ÖDÜLMECE
İmeceyi bilirsiniz. Köylerde köy tüzel kişiliğine ait işlerin köy halkının eşit beden gücü katılımıyla yapılmasıydı. İmece, köy tüzel kişiliğinin işlerinin bitirilmesinin yanında bir yardımlaşma geleneğine dönüşmüş, üretmenin sembolü olmuştu. Kim ekinde, harmanda geride kalmışsa; ev yapıyorsa karşılık beklemeden yardıma koşulurdu. Tutkallayan bir unsurdu. Bu gün ne oldu? Kömür çıktı. Ramazan paketi çıktı. Yumurtayı, yoğurdu marketten, ekmeği bakkaldan al çıktı. Çıktı oğlu çıktı.

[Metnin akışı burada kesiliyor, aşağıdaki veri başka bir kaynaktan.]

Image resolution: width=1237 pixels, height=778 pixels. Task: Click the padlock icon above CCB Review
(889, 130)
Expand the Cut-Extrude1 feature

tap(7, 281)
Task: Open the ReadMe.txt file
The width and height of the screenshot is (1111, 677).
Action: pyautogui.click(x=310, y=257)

Geçtiğimiz aylarda basından okuduğum bir habere göre: “Bir devlet memuru 448 adet maaş taltifi, 163 adet de başarı, üstün başarı, takdirname belgesi almış.” Sonra ne mi olmuş? Sonra sürgünden sürgüne gönderilmiş. Dava açıp kazanmış, dönmüş. Yine sürülmüş. Sürülmek bu işin fıtratında vardır zaten.

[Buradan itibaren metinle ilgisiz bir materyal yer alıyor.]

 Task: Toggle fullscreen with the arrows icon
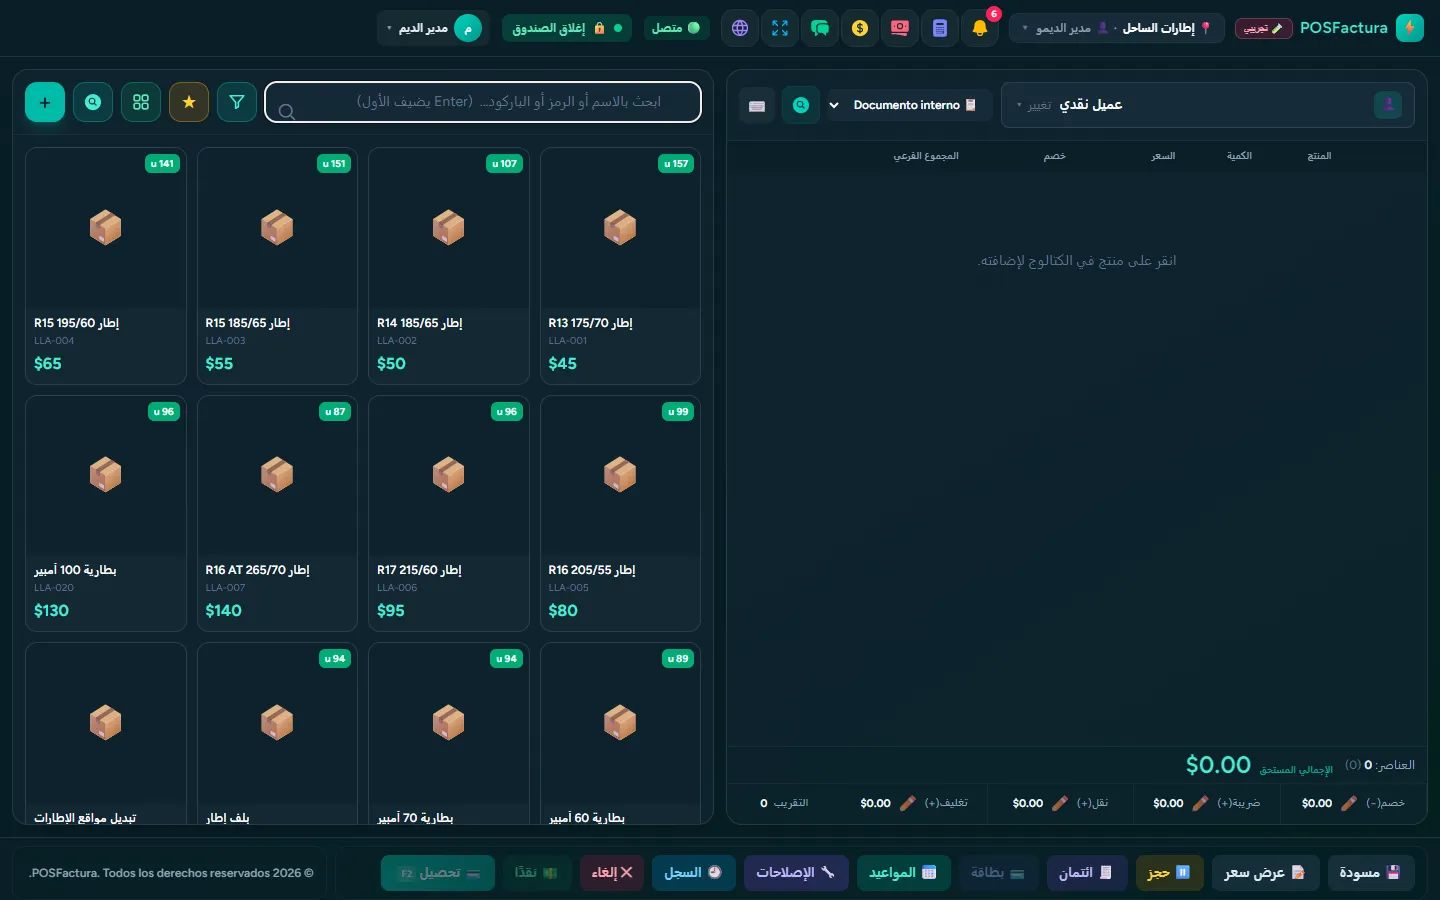(x=780, y=28)
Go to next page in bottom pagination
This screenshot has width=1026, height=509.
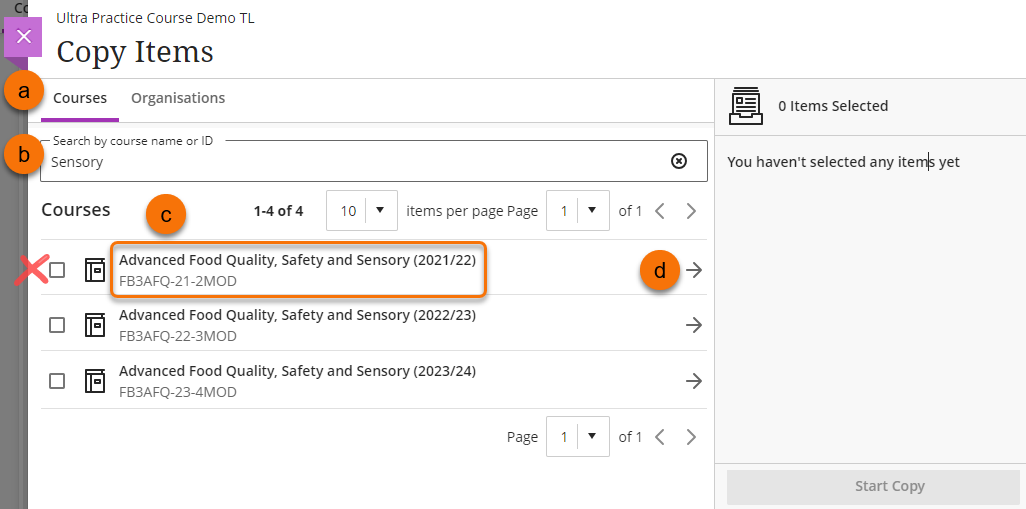[691, 437]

Şimdi… Bu memur 40 yıldır çalışıyor olsa, 480 ay eder. Her aya bir maaş ödülü düşüyor. İzinsiz, mazeretsiz, raporsuz 40 yıllık bir mesai… Durum böyle değilse her maaş ödülü beşer, onar gelmiştir. Türkiye bununla gurur duyabilir mi? 30 yıla yaklaşan hizmetimizde bizim oltaya bir kere takılmıştı bu ödül denen balık.
Veya…
Ödülmecedir bu, imece gibi.
Ve…
Soma’yı unutmamak adına:
“Esmer bedenlerdir
Kara kömürün kara tozundaki para
Vicdandır kömür, rengi gibi kapkara”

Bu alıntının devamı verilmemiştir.